Translation commentary on Ezekiel 46:13 - 46:14

Verses 13-15 describe the rules for the regular daily sacrifice. They list what animals and other offerings the king must provide every day for this sacrifice. Good News Translation inserts a heading here, but it is better to include these verses with 45.13–46.11.

He shall provide a lamb a year old without blemish for a burnt offering to the LORD daily …: Each day he must offer a perfect one-year-old lamb to be burned completely. In verses 13-14 the Hebrew verbs rendered He shall provide are actually second person singular verbs, so New American Standard Bible says “you shall provide” (similarly New International Version, New International Reader’s Version, New Century Version, King James Version / New King James Version, English Standard Version, Revised English Bible, New Jewish Publication Society’s Tanakh). It is not clear to whom the singular pronoun “you” refers. Block says it is Ezekiel, but it is difficult to see how Ezekiel would be able to do this forever. Or it may be a general, impersonal “you,” which refers to “someone” who must do this regularly (compare the comments on 45.18). Good News Translation and Contemporary English Version take it in this way by using passive verbs. Others change the pronoun to third person “he” (Revised Standard Version/New Revised Standard Version, Jerusalem Bible/New Jerusalem Bible, New American Bible, Christian Community Bible, Moffatt, Septuagint), so that it refers to the king. It could refer to the king, even if the second person is retained, because there are often abrupt changes of person especially in speeches in the Old Testament. Although we cannot be certain, we recommend that translators make these verses refer to the king, whether they follow the Septuagint and change to the third person or they make it clear that the second person refers to him. For without blemish, see Ezek 46.4; for burnt offering, see Ezek 46.2.

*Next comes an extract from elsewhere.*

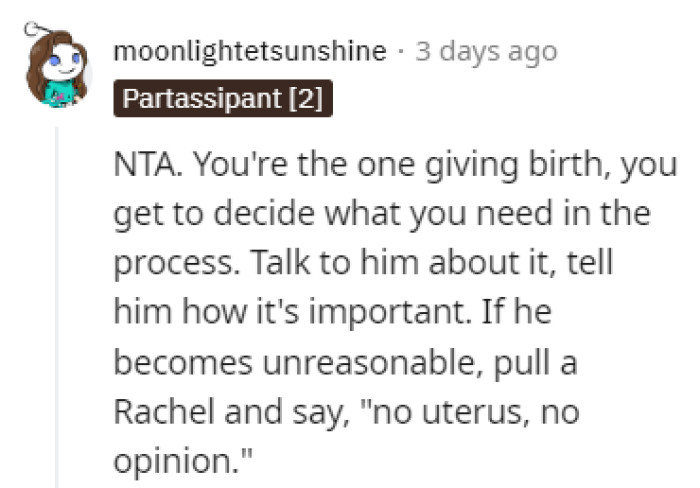Click the dot separator before the timestamp

pos(401,51)
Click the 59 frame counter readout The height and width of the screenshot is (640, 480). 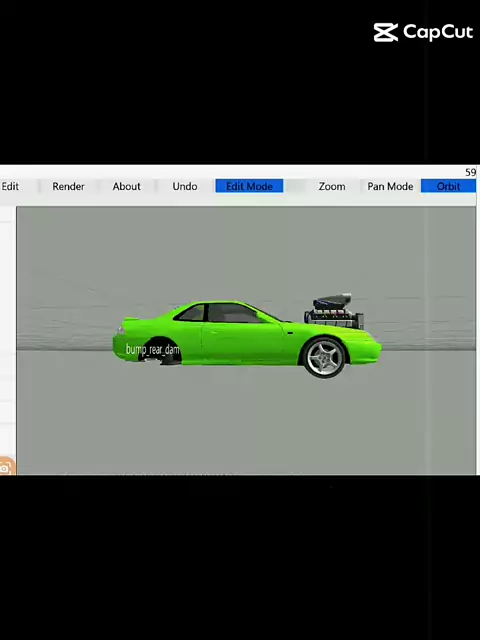470,172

Morning by morning he shall provide it does not mean that the king must bring a lamb to the Temple every morning. Rather, it means that he must provide the lamb that is used for the sacrifice each morning.

And he shall provide a cereal offering with it morning by morning, one sixth of an ephah, and one third of a hin of oil to moisten the flour, as a cereal offering to the LORD: He must also provide for the cereal offering (see Ezek 46.5) every day. This is the first time in Ezekiel where the cereal offering is clearly identified as flour, not grain like wheat or barley. For one sixth of an ephah, which is equivalent to about 4 liters (1 gallon), see the comments on 45.10-12; for one third of a hin of oil, which is equivalent to about 1 liter (1 quart), see 45.24. The Hebrew word for moisten means “sprinkle” or “make wet,” but since the olive oil is probably mixed with the flour to bake bread or cakes, it is best for translators to make that clear. Good News Translation does this by rendering to moisten the flour as “for mixing with the flour.”

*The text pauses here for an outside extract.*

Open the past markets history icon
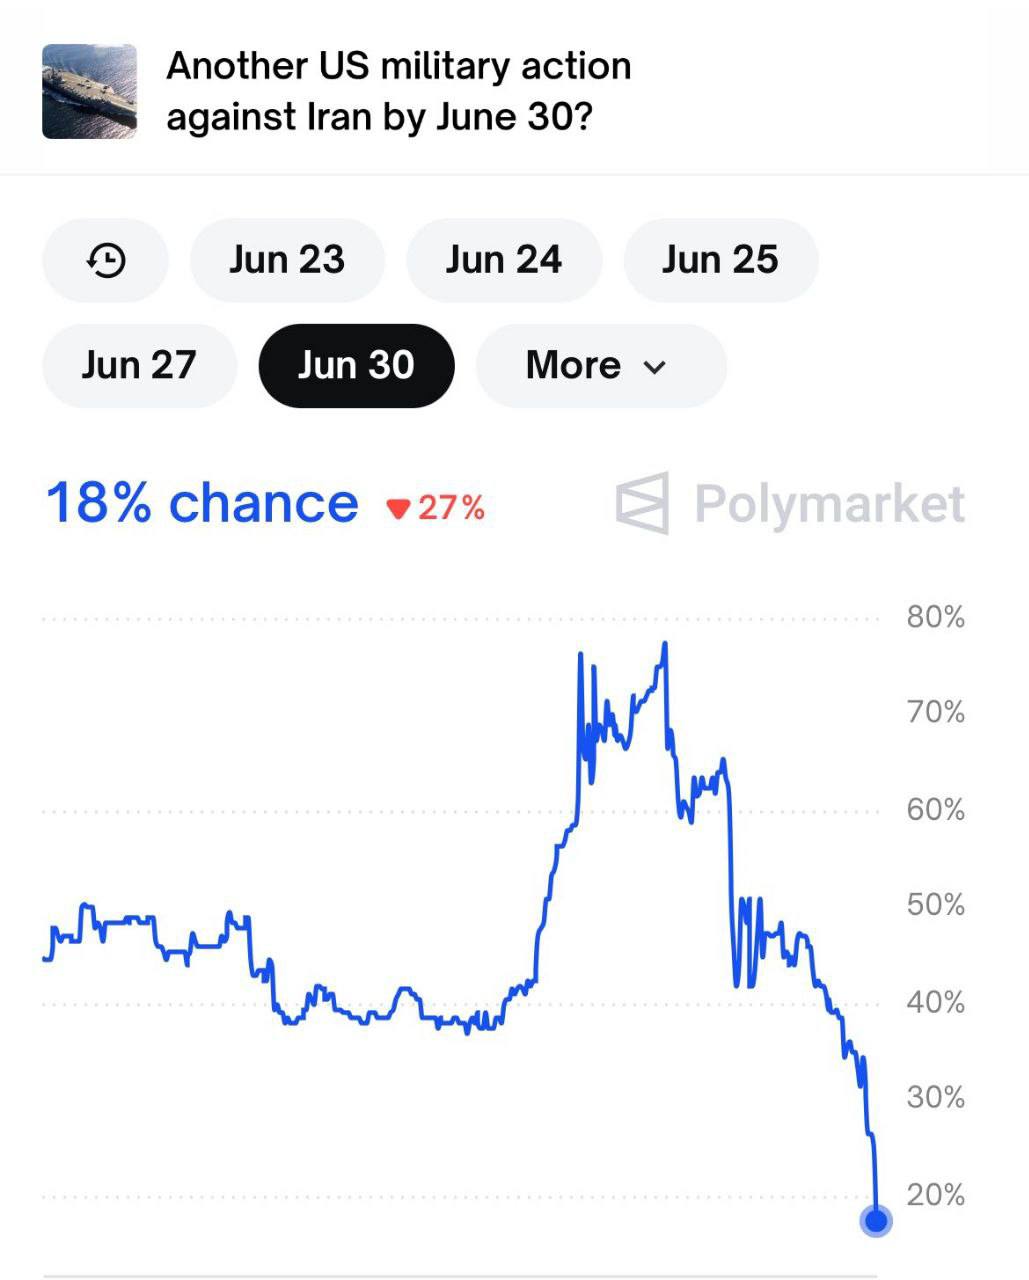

This is the ordinance for the continual burnt offering: Revised Standard Version changes the Hebrew here, which reads literally “perpetual ordinances continually” (Revised Standard Version footnote). According to the Hebrew text, which Hebrew Old Testament Text Project prefers, this clause does not refer to a burnt offering that is always burning, but to the ceremony that will be repeated every day without stopping. Translations that follow the Hebrew are “This law will never change” (Contemporary English Version), “The rules for this offering to the LORD are to be in force forever” (Good News Translation), and “That will be a law that will last for all time to come” (New International Reader’s Version).

A model for verses 13-14 is:

• 13 “Every morning the priests will offer to me [Yahweh] as a burnt offering a lamb with no fault. The king will provide these lambs for the daily worship. 14 He will also give the flour and oil for the offering every day, that is, one sixth of a container [or, one small container] of flour, and one third of a container of oil to mix with it for baking. This law will last for all time to come.

Quoted with permission from Gross, Carl & Stine, Philip C. A Handbook on Ezekiel. (UBS Helps for Translators). Miami: UBS, 2016. For this and other handbooks for translators see here .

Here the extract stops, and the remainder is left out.